Rosenworcel didn’t “jump the gun” by ordering a 6G focus now, Brenner said. “The FCC needs our best input now, while 6G is on the whiteboard, not later when it’s going to be too late,” he said.

Rosenworcel apologized for missing the TAC’s initial meeting in February, noting she did so because she was in Barcelona to give a speech on 6G (see 2203010070). “I made the case for why this version of the FCC TAC is so important,” she said. “I used this high-profile platform to say now is the time to start talking and planning for 6G,” she said.

TAC is the only government-affiliated group specifically focused on 6G, so the pressure is on, Rosenworcel said. TAC has played a leadership role in the past in areas including the launch of the citizens broadband radio service band, she said. “We are absolutely looking forward to more insights from this group on the key questions and getting more use out of our scarce spectrum resources through creative ideas about sharing and other things that you come up with,” she said. Rosenworcel stressed the need for focus on open radio access networks. “When the TAC talks, the FCC’s leadership listens,” she said.

The 6G Working Group is looking at the need for more spectrum and vulnerabilities in the supply chain “and the changing dynamics of global standards development,” said co-Chair Brian Daly, AT&T assistant vice president-standards and industry alliances. The WG is considering ORAN and virtual RAN, whether “adequate levels of security” are provided and what “cost-benefit trade-offs to consider,” he said. The WG will look at the use of millimeter wave and THz bands for fronthaul and backhaul “to support what’s anticipated to be the dense deployment of 6G systems,” he said.

We are also looking at how applications for 6G will enhance or utilize autonomous driving, edge computing, emergency alerting and smart city-technology deployments,” Daly said. Another focus is how 6G can help close the digital divide by lowering the cost of delivering broadband, he said. “Obviously, as we look towards 6G, intelligence and intelligent capabilities within the network are going to improve the utilization and administration of spectrum,” he said.
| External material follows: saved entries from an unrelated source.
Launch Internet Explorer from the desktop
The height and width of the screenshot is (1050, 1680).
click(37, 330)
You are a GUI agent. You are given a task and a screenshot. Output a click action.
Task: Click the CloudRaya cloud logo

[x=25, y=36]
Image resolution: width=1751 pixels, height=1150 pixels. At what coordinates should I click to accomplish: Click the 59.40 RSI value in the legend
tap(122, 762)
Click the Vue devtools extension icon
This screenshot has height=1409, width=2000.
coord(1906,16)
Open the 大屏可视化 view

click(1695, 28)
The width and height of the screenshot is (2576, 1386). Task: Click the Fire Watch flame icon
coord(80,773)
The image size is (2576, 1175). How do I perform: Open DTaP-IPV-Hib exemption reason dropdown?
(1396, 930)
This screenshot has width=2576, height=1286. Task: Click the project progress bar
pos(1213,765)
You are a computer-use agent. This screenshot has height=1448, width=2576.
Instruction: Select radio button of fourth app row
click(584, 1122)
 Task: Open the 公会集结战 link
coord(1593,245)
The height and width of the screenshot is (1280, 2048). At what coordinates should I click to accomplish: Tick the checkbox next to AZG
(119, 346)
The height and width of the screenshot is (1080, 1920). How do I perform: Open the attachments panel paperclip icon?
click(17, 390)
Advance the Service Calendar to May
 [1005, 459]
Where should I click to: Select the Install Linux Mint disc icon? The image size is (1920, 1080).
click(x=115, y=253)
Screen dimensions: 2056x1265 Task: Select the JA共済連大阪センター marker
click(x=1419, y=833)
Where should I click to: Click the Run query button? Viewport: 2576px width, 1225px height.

Daly said in many areas it will have to coordinate with other WGs.

The Advanced Spectrum Sharing WG is looking closely at how sharing has worked in the TV white spaces, CBRS and the nascent 6 GHz, with its use of automated frequency control (AFC), said co-Chair Andrew Clegg, representing the Wireless Innovation Forum.

When you look at how all three of those systems develop, there's a lot of commonality” in the way those systems operate, were standardized and were approved by the government, Clegg said: “We have now accumulated basically three sets of data about what is the best way for this to develop.” A lot of the challenges in standards for 6 GHz AFC “very closely echo” challenges in CBRS and the white spaces, he said. “Is there a way to catalog these commonalities so we are not reinventing the wheel every time we develop standards or rules for a shared spectrum framework?” he asked.

The thing that I keep finding missing is the issue of intermodulation,” said Dale Hatfield, former chief of the FCC Office of Engineering and Technology (OET) and former acting NTIA administrator. “When you talk about doing things quickly” identifying sources of intermodulation noise “takes a long time,” he said. “I’m concerned that we’re not addressing adequately the whole topic,” he said: “We could end up with a real mess on our hands.” The challenges multiply “as we increase the density of devices, some of them quite high powered,” he said.

Ron Repasi, acting OET chief, said TAC seems to be making progress since February. Repasi said he was initially concerned about overlap among the working groups, but many areas “blend together, and they all support each other in the name of deploying a healthy and secure 6G network.” TAC is expected to next meet in September, possibly in person at the FCC.